It’s Growing! It’s Growing!

Will it ever stop?

I spend much of my free time on the Ethereum Stack Exchange answering questions about Solidity and asking questions about the Ethereum data, so I’m well aware which questions are most frequently asked.

By far, the most repeated question on that forum is how long it takes to sync the Ethereum blockchain using geth or Parity. The short answer to that question is It takes forever. But this is only a perception. In real life, the sync actually does come to an end. It just takes a very long time.

I recently re-synced the Ethereum blockchain from scratch using Parity. It took more than 24 hours (which is not too bad, to be honest). You can see why it takes so long in the chart below. Do you see that huge spike around block 2,380,000? That spike is one of the reasons the sync takes so long. This is the DDOS attack that instigated the tangerine dream hard fork.A few weeks later, the spurious dragon cleaned up the mess.
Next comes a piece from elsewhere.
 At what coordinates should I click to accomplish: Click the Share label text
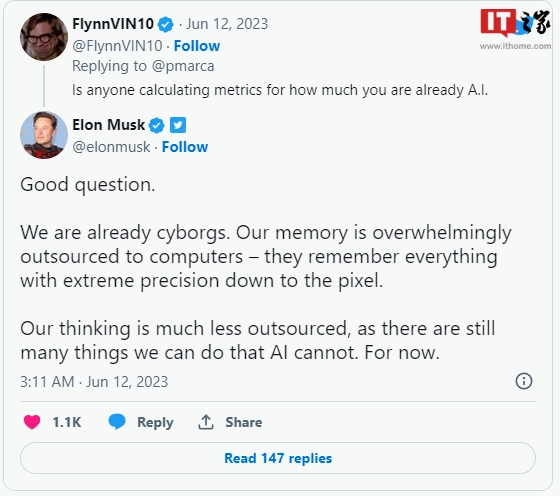click(244, 422)
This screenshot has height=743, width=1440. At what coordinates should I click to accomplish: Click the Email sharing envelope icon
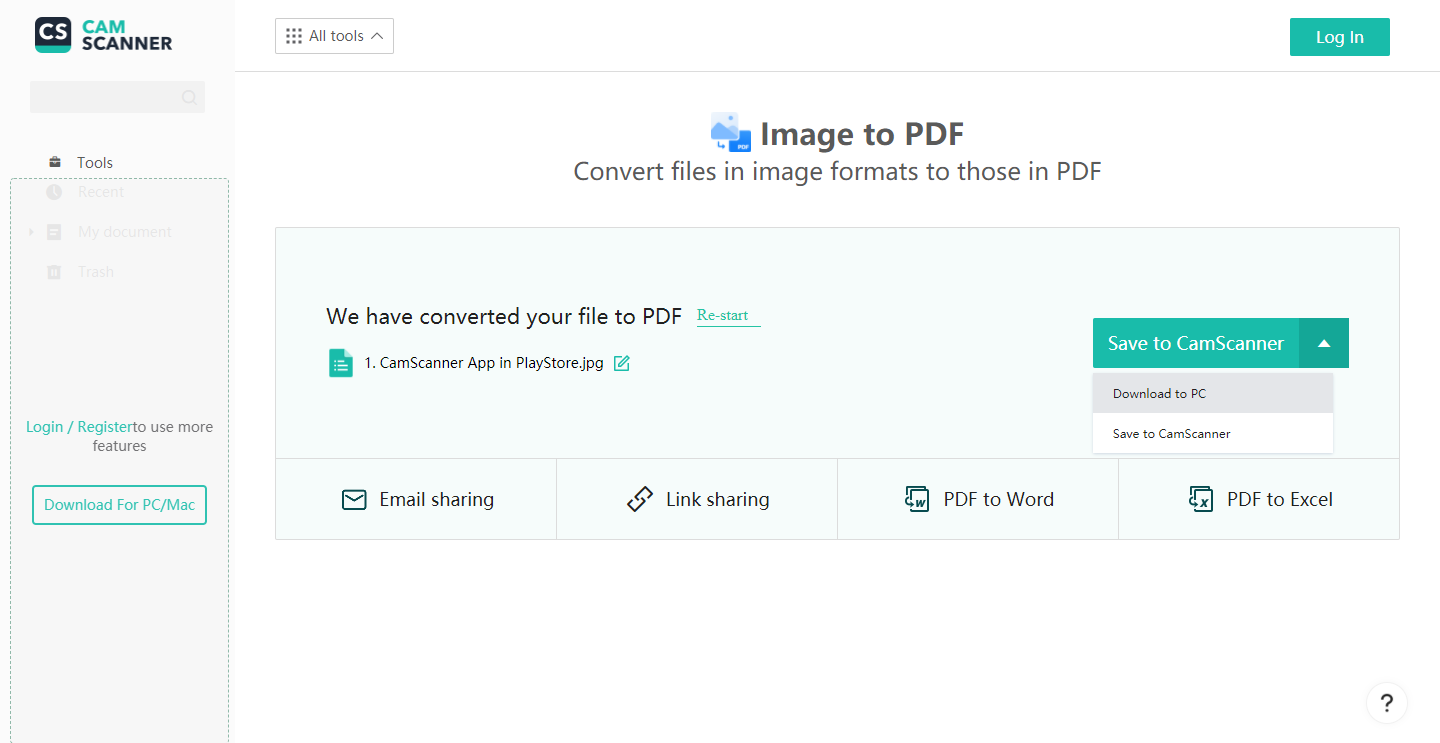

But this post is not about syncing — it’s about what’s been happening to the blockchain data since then.

What Happens When the Masses Adopt?

As many of my readers will know, there has been a huge increase in interest in the Ethereum blockchain over the last few months. We were curious what effect this attention has had on the size of the database (and therefore on the time to sync).The data we present below is based on the TrueBlocks database, which is different than the actual Ethereum data, but is representative of it.

TrueBlocks ensures speed of access to its data through various techniques, one of which is how we store the data on disc. At the time of this article, there were 3,800,000 blocks on the current chain. TrueBlocks stores 1,000 blocks per file in each of 3,800 files, providing a compromise between speed of access and size on disc. We take advantage of this 1,000 block per file data to present the following chart.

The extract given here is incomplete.